In Chicago, they’ll be talking about Foles’ injury at the end of the game. It appears to be a major leg injury. When they strap you to a board and carry you off, with players from both teams gathering around you somberly, it’s not for a pulled muscle.

But the most telling injury came late in the third quarter when stud defensive tackle Akiem Hicks chased Cousins and then stopped and grabbed his hamstring.

No one had hit him. That’s a wear-and-tear injury. You can now start looking for more and more injuries on the defense. There are only so many plays that a player has in a night, a year, a career.
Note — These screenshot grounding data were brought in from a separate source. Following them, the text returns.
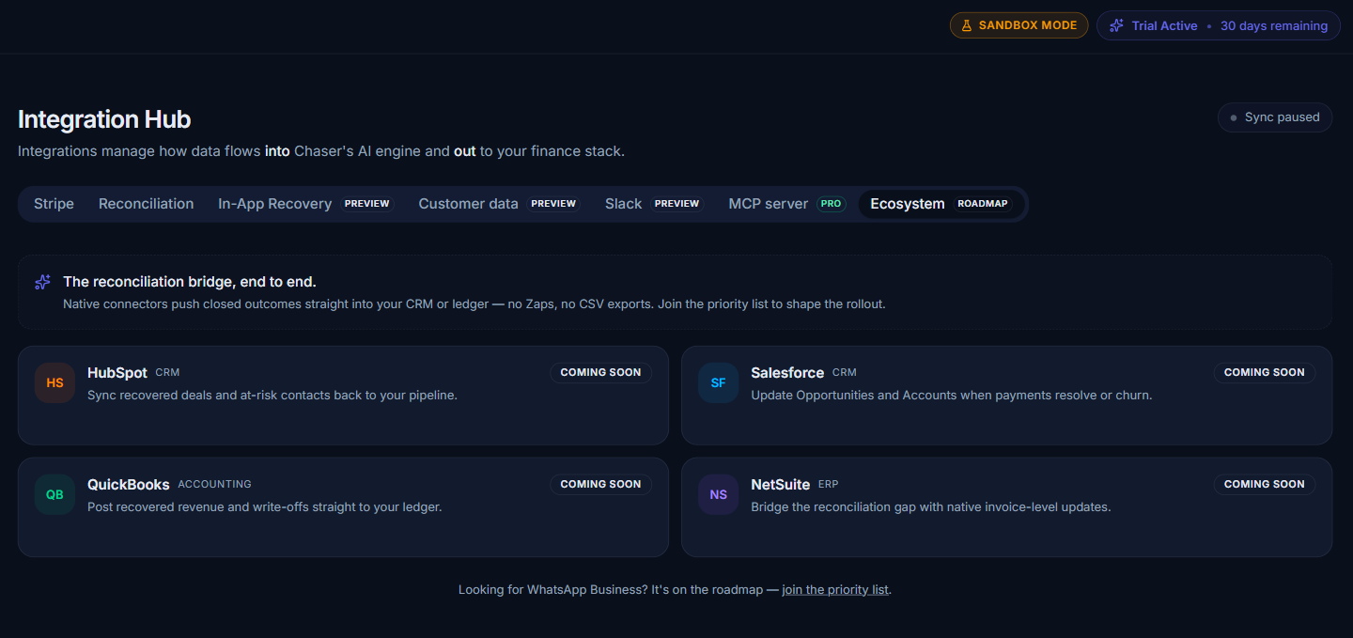Viewport: 1353px width, 638px height.
Task: Select the Ecosystem roadmap tab
Action: [941, 204]
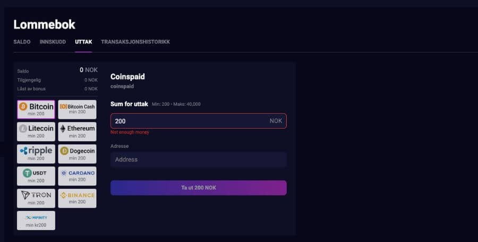The image size is (478, 242).
Task: Select the Litecoin payment tile
Action: (x=36, y=131)
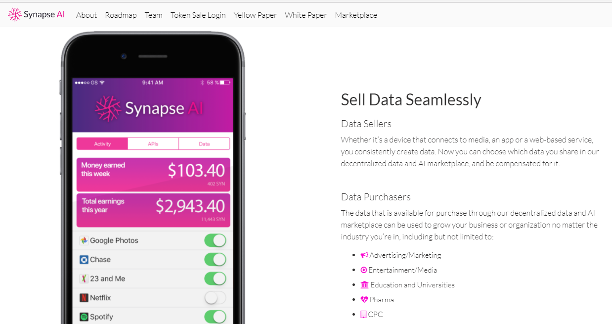The height and width of the screenshot is (324, 612).
Task: Click Token Sale Login in the navigation
Action: coord(198,15)
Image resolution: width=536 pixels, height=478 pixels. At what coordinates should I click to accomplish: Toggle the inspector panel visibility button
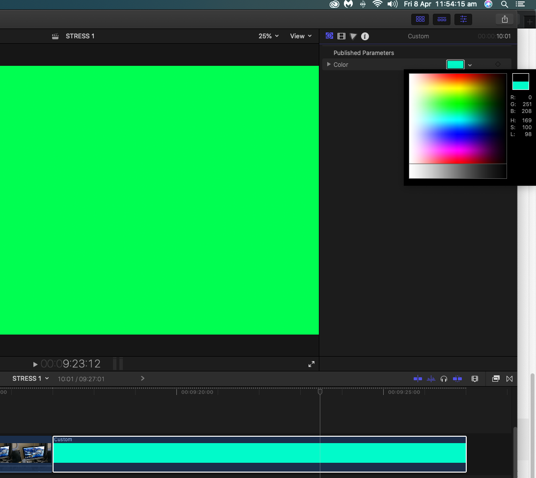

Former Bears quarterback Jim Miller said on the postgame show on local FOX TV that the Bears defense had been on the field for roughly 70 plays Monday night and the offense for just 50. That’s a pretty common margin for this team, Miller said. So he figured, at 20 additional plays per game, the Bears defense plays an additional game -- 60 plays -- for every three games on the schedule.

The Bears started the season 5-1 and are now 5-5. That means the Bears have played 10 games, but the defense has played more than 13. And there are still six games left, or eight for the defense, I guess. That’s a 21-game season for the defense with nothing to show for it.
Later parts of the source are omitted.